Raphaële : On était en plein dans la campagne présidentielle, quelques mois avant l'élection, on faisait souvent le même trajet pour aller au travail. Parfois, on passait d’une heure à l’autre et on voyait que l’affiche sur le panneau avait changé pour une autre, on a commencé à tiquer. On était assez étonnés qu’en quelques heures ça puisse changer, donc on a imaginé les personnes derrière tout ça et on s’est dit qu’il y avait quelque chose à filmer à ce sujet.
M : On s’était aussi impliqué sur la campagne de la France Insoumise et un soir, lors d’une réunion de travail, un des militants, le référent collage (Léo) raconte exactement ce qu’on s'était imaginé. Il nous a dit : « Venez vendredi soir ça risque d’être marrant ! ». On ne connaissait pas la législation et on s’est retrouvés sur ce dernier soir de collage…
Pourriez-vous vous présenter, de quelle formation êtes-vous issus, quel a été votre parcours cinématographique ?
M : Je n’ai pas de formation vraiment technique en cinéma mais j’ai fait l’option cinéma au lycée, puis un master à Poitiers en analyse cinématographique, puis j’ai rapidement monté une association d’éducation aux médias. Je suis rentré dans le documentaire assez tôt : Peter Watkins a été la rencontre amoureuse, ce qui m’a inspiré dans l’éducation aux médias libres et la place de l’image dans nos sociétés, et à partir de là j'ai eu envie de faire mes propres créations.
R : Moi j’ai fait l’option cinéma au lycée qui a été ma base pour apprendre le montage, même si on était sur cassette DV à l’époque. Après j’ai fait les Beaux Arts de Limoges où j’ai développé un travail vidéo avec ce même questionnement autour de l’image au sens propre et figuré, un peu comme dans le film finalement. Puis je me suis dirigée vers le CREADOC à Angoulême qui est un master professionnel d'écriture et de réalisation documentaire.
Comment s’est passée la rencontre avec votre couple de personnages ?
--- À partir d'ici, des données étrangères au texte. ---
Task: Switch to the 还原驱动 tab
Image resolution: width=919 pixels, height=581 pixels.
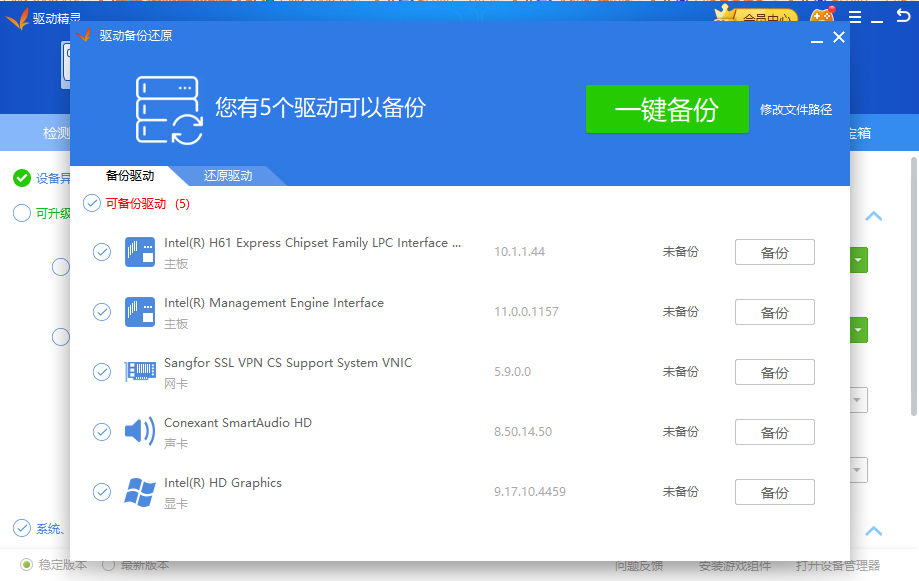Action: (228, 176)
On était impliqué sur le pôle communication à LFI, et à la suite de quelques réunions préparatoires au parti LFI, un lien de confiance s’est créé avec Léo. Il nous a donné rendez-vous un soir sur un parking, au premier panneau. Il devait venir seul, on avait prévu notre tournage en fonction mais on a dû s'adapter techniquement avec Juliette. Ça s'est transformé en un portrait d’un couple de colleurs et étant nous aussi un couple de réalisateurs, on a trouvé ça amusant. Cette belle intimité s’est imposée à nous parce que finalement on ne filme pas deux militants qui se connaissent, mais un couple avec des tempéraments qui se complètent bien. On est partis avec eux, ils étaient méga speed et c’est là qu'on a appris qu’à minuit tout est fini, il devient interdit de coller. Sur le tournage c'était assez fou : on leur posait des questions, ils s'interrompaient pour se donner des directions et après ils reprenaient, ils étaient super à l’écoute malgré la tension qui montait en flèche dans l’habitacle.
Le fait de rejoindre LFI ne répondait donc pas à une initiative de repérages en vue de ce film ?
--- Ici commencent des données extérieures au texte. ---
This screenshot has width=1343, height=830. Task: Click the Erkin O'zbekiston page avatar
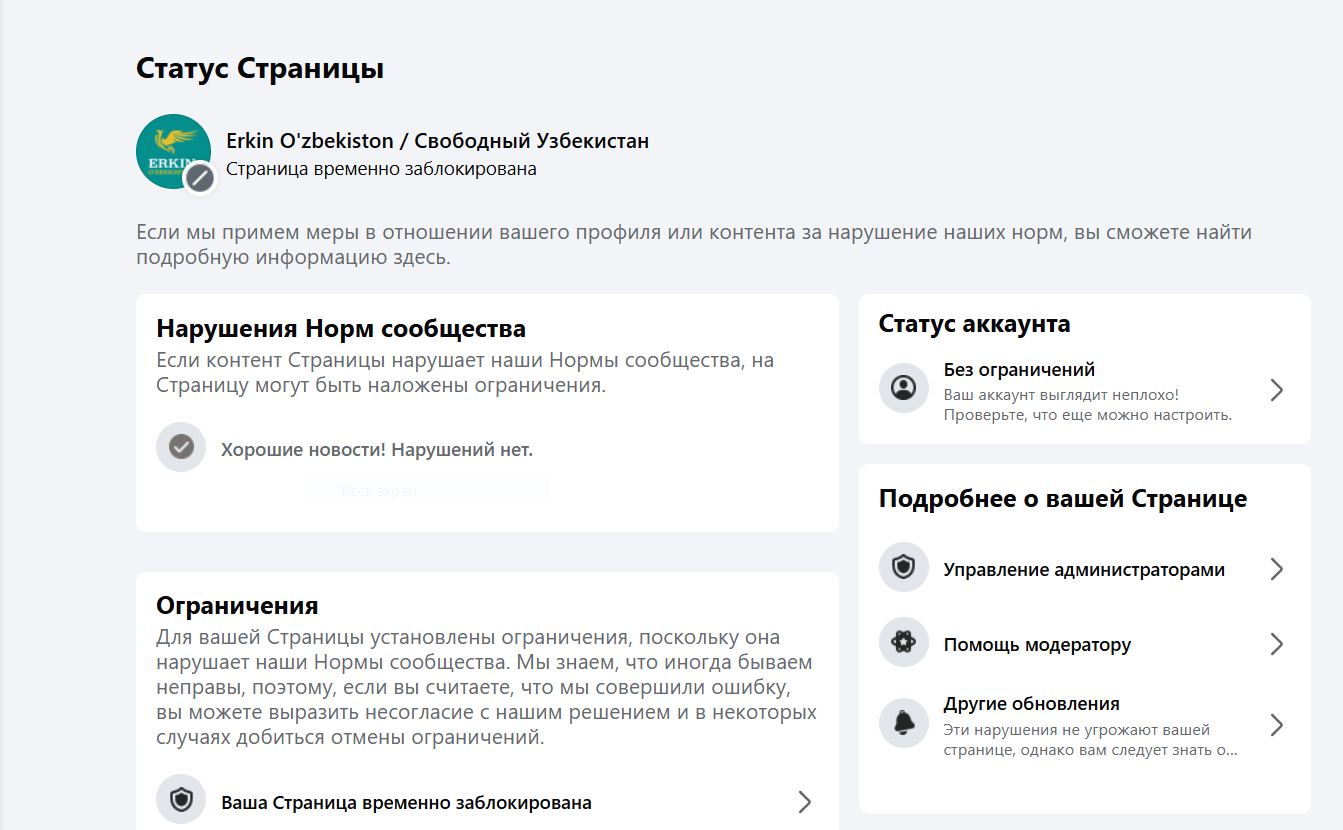[x=172, y=150]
Non, finalement c’est le militantisme qui a presque devancé les repérages. On n’avait pas la volonté de faire un film partisan mais on s’est posé la question, est-ce que c’est un film militant ? Évidemment que c’en est un, ce qu’on a souhaité surtout garder c’est montrer ce combat contre l’ennemi commun qui est l'extrême droite. La constatation de la montée de l'extrême droite et l’importance du visuel dans les campagnes électorales nous ont poussés à faire le film mais aussi à nous engager politiquement, en l'occurrence avec la France Insoumise parce que c’est ce parti là qui électoralement a le plus de chance et qui est en accord avec des valeurs et initiatives qu’on soutient. Ce qu’on aime c’est questionner la place de ces images. C’est vraiment un château de sable qui se construit avec ses règles mais aussi cet engagement, ce geste un peu « républicain » d’arracher l'extrême droite qui fait du bien aussi et qui est important, sinon, s’il n’y avait pas les quelques acharnés qui tournent dans la ville, on n’aurait potentiellement que du Le Pen et du Zemmour !
Le Dernier Soir est une co-réalisation, avez vous l'habitude de travailler ensemble ? Comment s’est organisé ce travail en binôme ?
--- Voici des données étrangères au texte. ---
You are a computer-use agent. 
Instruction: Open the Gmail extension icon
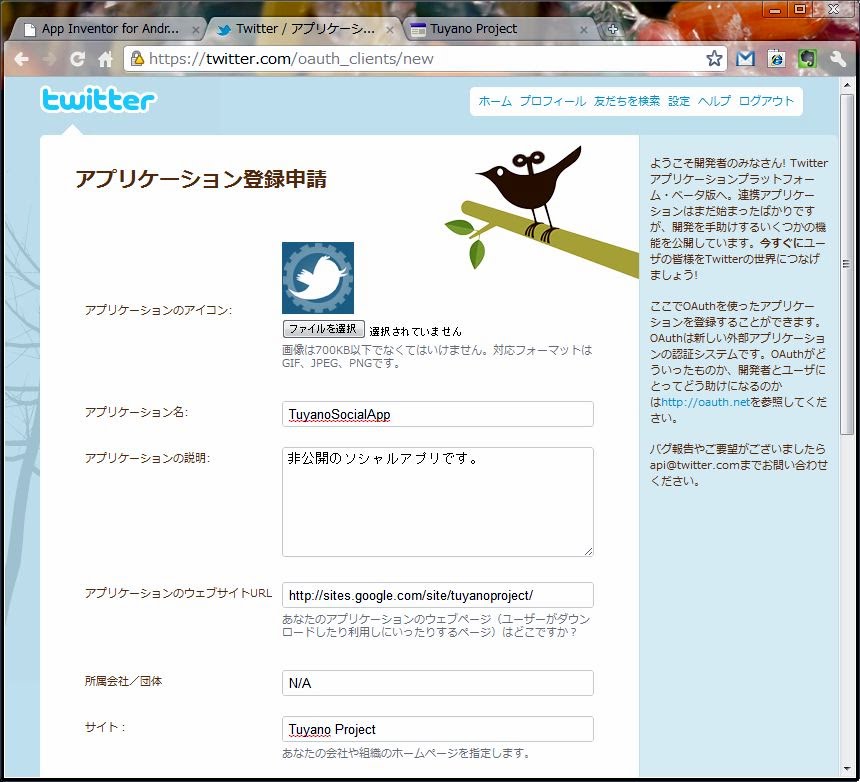(x=745, y=59)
C’est notre première co-réalisation. On avait déjà travaillé ensemble pour une émission de radio libre à Angoulême où on questionnait la notion de la « valeur travail », et on a justement un projet qu’on aimerait développer autour du travail mais pour l’instant on est aux prémices de notre réflexion.
R : Au niveau de l’organisation du travail on est assez complémentaires, j’avais des bases en son après ma formation au CREADOC donc je me suis mise à la perche pour le tournage et Matthias à l’image. On s’est répartis les tâches de cette manière, ce qui n’a pas empêché pendant le tournage de se donner des indications respectivement. On a réalisé le montage ensemble, on a eu la chance d’avoir accès au Studio Off Courts en Normandie, qui nous a accueilli pendant une semaine pour faire une première version de montage.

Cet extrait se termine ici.